### EXERCISE DESCRIPTION
Reproduce all the data, character for character.

### DATA FOR THE TASK
□ □ □ □

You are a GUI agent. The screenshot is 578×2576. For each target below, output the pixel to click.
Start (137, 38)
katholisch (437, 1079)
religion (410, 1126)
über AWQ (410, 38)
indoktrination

□ □ □ □

### WRITTEN RESPONSE
You are a GUI agent. The screenshot is 578×2576. For each target below, output the pixel to click.
Start (137, 38)
katholisch (437, 1079)
religion (410, 1126)
über AWQ (410, 38)
indoktrination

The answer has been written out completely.